On ne va pas fermer les puits de pétrole pour autant ?
Non. En tout cas pas tout de suite. Et on aurait d’ailleurs bien du mal à se passer du pétrole dans l’immédiat, ne soyons pas hypocrites. Par contre on envoie un signal fort aux marchés, aux industries et surtout aux investisseurs, on donne une direction. Et c’est comme ça qu’on progresse, parce que les COP sont un processus itératif : chaque année, il s’agit de faire davantage converger les pays vers un avenir commun, parce que notre futur climatique dépend évidemment de l’action collective – nous sommes tous liés les uns aux autres par la physique du climat. Et malgré tout, on progresse.
"Au moment de l’accord de Paris, on était encore sur une trajectoire d’une hausse de la température de 4°C environ. Aujourd’hui on est sur une trajectoire à 3°C."
François Gemennesur franceinfo
On ne touche pas encore au but, mais on progresse.
Donc on ne peut pas dire que les COP ne servent à rien ?
On aime bien taper sur les COP, mais c’est une posture qui est souvent un peu populiste. La réalité c’est qu’on aime bien brocarder la coopération internationale, mais on en a absolument besoin, par définition.

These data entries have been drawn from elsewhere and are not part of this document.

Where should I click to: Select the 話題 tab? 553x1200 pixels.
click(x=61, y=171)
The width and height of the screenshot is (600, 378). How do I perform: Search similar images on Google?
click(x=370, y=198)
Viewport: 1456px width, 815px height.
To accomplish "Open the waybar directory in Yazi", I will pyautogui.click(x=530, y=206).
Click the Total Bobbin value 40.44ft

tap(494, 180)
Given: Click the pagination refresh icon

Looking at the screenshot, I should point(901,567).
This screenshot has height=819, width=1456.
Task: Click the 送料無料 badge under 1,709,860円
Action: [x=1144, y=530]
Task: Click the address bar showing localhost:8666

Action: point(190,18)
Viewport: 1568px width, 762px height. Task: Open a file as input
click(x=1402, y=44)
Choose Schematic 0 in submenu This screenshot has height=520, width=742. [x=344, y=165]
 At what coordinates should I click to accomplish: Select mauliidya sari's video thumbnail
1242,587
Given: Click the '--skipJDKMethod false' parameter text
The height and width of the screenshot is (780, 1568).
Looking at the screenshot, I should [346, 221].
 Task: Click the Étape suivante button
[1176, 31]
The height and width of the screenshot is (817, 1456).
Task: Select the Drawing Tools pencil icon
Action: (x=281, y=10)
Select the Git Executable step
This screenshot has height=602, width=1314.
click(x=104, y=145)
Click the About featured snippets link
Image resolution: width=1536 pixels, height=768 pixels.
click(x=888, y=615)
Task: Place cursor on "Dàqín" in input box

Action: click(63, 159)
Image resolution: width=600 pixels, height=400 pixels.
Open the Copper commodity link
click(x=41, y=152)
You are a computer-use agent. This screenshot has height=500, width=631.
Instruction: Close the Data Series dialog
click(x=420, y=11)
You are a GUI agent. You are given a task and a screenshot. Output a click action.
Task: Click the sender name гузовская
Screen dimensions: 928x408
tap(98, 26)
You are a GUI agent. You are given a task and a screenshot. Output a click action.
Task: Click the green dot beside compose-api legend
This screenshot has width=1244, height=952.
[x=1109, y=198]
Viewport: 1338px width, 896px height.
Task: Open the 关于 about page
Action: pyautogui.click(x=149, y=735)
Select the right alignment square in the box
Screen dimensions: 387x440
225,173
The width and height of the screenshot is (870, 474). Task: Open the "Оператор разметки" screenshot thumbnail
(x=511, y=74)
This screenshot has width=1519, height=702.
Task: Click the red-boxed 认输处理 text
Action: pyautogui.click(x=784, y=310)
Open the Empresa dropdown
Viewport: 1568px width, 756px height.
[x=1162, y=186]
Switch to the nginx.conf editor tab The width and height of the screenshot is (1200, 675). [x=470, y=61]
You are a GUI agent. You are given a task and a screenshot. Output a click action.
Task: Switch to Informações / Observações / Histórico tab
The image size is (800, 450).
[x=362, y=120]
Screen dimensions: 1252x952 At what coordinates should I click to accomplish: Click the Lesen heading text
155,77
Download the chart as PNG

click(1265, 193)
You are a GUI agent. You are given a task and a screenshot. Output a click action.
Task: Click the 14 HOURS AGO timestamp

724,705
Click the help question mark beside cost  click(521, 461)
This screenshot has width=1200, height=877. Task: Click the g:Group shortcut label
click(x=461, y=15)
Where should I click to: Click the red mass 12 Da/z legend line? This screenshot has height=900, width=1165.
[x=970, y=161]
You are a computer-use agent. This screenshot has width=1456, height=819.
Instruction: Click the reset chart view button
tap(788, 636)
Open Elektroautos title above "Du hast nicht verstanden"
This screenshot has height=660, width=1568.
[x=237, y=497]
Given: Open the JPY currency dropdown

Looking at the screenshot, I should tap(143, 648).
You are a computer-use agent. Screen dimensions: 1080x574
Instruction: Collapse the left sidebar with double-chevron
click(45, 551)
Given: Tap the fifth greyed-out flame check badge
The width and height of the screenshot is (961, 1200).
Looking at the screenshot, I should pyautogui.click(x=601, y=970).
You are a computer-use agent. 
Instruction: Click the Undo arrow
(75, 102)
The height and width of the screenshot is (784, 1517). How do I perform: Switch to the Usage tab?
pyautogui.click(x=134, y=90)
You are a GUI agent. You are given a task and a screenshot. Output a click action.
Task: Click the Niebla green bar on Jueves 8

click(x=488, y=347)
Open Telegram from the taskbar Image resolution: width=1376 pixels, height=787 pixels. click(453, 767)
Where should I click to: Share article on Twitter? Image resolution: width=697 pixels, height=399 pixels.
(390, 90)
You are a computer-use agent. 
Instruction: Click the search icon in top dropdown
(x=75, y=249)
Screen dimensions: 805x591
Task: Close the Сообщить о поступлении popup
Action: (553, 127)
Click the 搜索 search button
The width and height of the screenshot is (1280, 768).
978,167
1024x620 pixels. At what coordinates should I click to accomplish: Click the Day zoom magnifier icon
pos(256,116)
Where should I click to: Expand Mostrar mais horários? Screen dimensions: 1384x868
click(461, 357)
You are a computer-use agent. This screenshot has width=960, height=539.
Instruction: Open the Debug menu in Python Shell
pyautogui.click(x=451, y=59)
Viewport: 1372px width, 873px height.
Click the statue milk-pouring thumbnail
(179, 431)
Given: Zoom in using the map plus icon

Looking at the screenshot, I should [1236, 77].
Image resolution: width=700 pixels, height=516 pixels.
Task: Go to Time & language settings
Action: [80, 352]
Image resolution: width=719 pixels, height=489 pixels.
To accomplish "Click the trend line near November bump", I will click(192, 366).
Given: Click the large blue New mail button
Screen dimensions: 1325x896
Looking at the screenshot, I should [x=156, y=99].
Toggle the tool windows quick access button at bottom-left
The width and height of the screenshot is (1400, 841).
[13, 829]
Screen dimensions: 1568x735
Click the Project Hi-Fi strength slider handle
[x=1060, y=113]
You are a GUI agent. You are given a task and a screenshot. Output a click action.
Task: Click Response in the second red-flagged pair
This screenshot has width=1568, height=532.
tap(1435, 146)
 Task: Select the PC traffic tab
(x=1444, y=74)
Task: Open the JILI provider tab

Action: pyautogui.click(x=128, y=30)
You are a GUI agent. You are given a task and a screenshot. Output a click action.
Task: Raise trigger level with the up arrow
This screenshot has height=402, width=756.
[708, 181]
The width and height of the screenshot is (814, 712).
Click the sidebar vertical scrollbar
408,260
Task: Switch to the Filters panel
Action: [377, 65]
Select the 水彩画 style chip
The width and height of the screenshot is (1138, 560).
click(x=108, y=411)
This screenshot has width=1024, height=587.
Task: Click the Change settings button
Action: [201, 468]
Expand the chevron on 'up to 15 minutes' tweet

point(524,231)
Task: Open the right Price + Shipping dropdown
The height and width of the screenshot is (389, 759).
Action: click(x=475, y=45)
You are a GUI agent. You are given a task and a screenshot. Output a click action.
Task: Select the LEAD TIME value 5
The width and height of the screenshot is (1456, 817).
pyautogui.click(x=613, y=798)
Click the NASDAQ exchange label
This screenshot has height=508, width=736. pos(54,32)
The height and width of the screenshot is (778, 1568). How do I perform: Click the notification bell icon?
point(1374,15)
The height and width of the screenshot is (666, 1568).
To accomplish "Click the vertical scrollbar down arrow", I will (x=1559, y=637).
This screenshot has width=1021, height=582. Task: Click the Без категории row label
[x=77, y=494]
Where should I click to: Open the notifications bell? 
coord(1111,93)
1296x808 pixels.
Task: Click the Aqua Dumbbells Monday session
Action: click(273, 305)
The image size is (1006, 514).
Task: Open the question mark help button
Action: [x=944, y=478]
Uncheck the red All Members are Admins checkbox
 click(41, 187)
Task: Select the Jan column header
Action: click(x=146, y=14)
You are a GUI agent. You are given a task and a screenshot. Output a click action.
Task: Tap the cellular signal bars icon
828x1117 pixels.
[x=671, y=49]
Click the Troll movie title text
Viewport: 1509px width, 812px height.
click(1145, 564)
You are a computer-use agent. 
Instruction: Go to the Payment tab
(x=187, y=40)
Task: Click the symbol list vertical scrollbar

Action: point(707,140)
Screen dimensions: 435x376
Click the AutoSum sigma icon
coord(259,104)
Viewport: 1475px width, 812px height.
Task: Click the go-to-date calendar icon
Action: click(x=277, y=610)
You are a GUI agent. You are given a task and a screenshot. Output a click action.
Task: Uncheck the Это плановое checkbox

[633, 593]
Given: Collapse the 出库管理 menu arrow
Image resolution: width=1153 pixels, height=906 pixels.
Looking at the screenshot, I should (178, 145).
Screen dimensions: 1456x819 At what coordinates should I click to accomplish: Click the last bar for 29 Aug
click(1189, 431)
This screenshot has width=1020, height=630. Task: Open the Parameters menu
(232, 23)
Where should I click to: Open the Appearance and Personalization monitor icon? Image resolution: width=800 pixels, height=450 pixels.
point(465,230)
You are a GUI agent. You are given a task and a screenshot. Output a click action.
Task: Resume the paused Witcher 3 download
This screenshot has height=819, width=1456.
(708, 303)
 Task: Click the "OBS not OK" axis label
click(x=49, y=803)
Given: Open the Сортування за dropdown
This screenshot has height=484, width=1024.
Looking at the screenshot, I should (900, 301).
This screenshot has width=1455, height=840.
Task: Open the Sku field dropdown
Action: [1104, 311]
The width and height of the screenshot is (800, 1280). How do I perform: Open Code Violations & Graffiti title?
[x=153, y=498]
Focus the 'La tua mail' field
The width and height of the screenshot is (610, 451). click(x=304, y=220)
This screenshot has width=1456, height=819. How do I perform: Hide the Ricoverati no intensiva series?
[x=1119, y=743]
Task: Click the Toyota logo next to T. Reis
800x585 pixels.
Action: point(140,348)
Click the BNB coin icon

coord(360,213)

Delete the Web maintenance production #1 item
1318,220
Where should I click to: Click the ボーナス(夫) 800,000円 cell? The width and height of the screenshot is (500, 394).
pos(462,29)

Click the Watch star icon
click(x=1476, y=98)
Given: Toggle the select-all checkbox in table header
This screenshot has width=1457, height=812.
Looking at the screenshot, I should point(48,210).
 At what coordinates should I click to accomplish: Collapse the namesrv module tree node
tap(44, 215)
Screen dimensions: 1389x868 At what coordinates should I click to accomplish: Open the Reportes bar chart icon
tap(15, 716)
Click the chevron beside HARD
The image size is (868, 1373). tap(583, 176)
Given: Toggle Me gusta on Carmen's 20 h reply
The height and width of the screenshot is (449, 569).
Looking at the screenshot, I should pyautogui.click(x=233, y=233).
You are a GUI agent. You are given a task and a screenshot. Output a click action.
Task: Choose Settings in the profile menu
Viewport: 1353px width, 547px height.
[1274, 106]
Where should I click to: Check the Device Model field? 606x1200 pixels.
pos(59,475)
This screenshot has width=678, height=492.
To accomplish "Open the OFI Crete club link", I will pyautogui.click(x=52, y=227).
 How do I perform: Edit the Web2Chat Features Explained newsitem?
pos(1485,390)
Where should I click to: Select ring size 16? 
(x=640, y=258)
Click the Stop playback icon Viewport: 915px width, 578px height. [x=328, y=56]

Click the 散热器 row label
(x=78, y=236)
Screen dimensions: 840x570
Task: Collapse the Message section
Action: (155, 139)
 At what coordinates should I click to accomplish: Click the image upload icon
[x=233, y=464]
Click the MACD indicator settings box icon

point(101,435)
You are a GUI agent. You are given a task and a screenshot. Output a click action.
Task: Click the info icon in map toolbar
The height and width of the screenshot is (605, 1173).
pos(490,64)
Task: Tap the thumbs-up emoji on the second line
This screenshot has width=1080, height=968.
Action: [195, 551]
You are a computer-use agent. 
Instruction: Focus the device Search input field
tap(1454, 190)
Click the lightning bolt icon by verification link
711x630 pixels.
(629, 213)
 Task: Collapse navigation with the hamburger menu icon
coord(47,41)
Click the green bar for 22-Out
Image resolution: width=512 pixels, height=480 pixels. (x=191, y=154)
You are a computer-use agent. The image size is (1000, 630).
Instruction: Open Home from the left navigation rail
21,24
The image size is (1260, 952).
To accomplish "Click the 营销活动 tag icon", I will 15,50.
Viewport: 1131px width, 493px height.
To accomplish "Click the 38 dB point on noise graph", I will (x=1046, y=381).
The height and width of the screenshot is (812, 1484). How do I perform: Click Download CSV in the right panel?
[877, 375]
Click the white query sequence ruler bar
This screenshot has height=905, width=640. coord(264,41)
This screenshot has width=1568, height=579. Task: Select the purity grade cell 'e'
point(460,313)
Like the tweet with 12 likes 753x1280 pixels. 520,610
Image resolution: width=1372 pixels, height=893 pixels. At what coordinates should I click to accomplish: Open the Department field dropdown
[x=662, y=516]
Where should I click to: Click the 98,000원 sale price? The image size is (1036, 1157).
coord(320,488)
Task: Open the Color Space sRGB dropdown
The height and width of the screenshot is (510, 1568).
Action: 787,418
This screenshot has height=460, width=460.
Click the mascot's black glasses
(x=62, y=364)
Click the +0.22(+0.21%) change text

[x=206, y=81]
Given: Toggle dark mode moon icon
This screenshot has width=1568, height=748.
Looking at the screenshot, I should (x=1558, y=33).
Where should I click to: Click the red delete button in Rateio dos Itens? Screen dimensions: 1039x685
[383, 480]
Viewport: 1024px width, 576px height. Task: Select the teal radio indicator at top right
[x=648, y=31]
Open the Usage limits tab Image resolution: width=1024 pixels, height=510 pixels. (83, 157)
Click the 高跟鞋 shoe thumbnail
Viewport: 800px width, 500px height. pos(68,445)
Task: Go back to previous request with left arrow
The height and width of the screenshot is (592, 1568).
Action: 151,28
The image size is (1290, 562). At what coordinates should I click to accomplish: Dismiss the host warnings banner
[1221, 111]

Simplement il ne faut pas en attendre davantage que ce qu’elle peut donner : l’ONU n’est pas un gouvernement supranational, simplement une organisation qui essaie de faire travailler ensemble des gens très différents qui doivent absolument coopérer. Et dans un contexte international aussi morcelé, dans un monde aussi divisé, cet accord reste un petit miracle diplomatique, qui doit nous engager à avancer plus vite.